### Written instruction
Can you extract every line of the listing below and reproduce each one verbatim?

________

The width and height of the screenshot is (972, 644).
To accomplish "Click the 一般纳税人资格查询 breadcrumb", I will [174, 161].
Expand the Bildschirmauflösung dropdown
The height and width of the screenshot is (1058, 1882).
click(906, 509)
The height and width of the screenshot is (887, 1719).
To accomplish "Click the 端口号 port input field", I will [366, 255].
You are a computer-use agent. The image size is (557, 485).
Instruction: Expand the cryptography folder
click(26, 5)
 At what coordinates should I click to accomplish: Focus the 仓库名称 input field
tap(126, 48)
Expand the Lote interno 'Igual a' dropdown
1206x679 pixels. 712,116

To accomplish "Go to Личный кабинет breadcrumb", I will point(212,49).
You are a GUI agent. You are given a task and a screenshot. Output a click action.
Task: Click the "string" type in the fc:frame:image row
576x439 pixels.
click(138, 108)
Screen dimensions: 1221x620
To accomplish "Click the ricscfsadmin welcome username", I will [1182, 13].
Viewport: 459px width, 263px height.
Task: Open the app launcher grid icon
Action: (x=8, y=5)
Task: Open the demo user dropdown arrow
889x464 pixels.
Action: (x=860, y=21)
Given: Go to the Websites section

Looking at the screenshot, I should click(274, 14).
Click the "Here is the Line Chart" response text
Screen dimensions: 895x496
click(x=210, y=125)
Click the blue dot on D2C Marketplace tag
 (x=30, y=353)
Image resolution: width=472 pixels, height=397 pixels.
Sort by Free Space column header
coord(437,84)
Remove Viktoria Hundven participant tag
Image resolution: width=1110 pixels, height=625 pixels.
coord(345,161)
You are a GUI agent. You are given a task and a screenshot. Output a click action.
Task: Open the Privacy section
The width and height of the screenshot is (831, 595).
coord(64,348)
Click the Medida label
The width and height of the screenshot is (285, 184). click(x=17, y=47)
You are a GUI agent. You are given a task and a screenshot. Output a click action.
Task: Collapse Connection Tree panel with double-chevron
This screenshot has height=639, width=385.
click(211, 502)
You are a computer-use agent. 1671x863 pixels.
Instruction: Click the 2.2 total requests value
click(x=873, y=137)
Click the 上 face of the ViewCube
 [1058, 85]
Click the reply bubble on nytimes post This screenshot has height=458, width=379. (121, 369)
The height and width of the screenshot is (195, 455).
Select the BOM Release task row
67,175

________

### Result of the exercise
The width and height of the screenshot is (972, 644).
To accomplish "Click the 一般纳税人资格查询 breadcrumb", I will [174, 161].
Expand the Bildschirmauflösung dropdown
The height and width of the screenshot is (1058, 1882).
click(906, 509)
The height and width of the screenshot is (887, 1719).
To accomplish "Click the 端口号 port input field", I will [366, 255].
You are a computer-use agent. The image size is (557, 485).
Instruction: Expand the cryptography folder
click(26, 5)
 At what coordinates should I click to accomplish: Focus the 仓库名称 input field
tap(126, 48)
Expand the Lote interno 'Igual a' dropdown
1206x679 pixels. 712,116

To accomplish "Go to Личный кабинет breadcrumb", I will point(212,49).
You are a GUI agent. You are given a task and a screenshot. Output a click action.
Task: Click the "string" type in the fc:frame:image row
576x439 pixels.
click(138, 108)
Screen dimensions: 1221x620
To accomplish "Click the ricscfsadmin welcome username", I will [1182, 13].
Viewport: 459px width, 263px height.
Task: Open the app launcher grid icon
Action: (x=8, y=5)
Task: Open the demo user dropdown arrow
889x464 pixels.
Action: (x=860, y=21)
Given: Go to the Websites section

Looking at the screenshot, I should click(274, 14).
Click the "Here is the Line Chart" response text
Screen dimensions: 895x496
click(x=210, y=125)
Click the blue dot on D2C Marketplace tag
 (x=30, y=353)
Image resolution: width=472 pixels, height=397 pixels.
Sort by Free Space column header
coord(437,84)
Remove Viktoria Hundven participant tag
Image resolution: width=1110 pixels, height=625 pixels.
coord(345,161)
You are a GUI agent. You are given a task and a screenshot. Output a click action.
Task: Open the Privacy section
The width and height of the screenshot is (831, 595).
coord(64,348)
Click the Medida label
The width and height of the screenshot is (285, 184). click(x=17, y=47)
You are a GUI agent. You are given a task and a screenshot. Output a click action.
Task: Collapse Connection Tree panel with double-chevron
This screenshot has height=639, width=385.
click(211, 502)
You are a computer-use agent. 1671x863 pixels.
Instruction: Click the 2.2 total requests value
click(x=873, y=137)
Click the 上 face of the ViewCube
 [1058, 85]
Click the reply bubble on nytimes post This screenshot has height=458, width=379. (121, 369)
The height and width of the screenshot is (195, 455).
Select the BOM Release task row
67,175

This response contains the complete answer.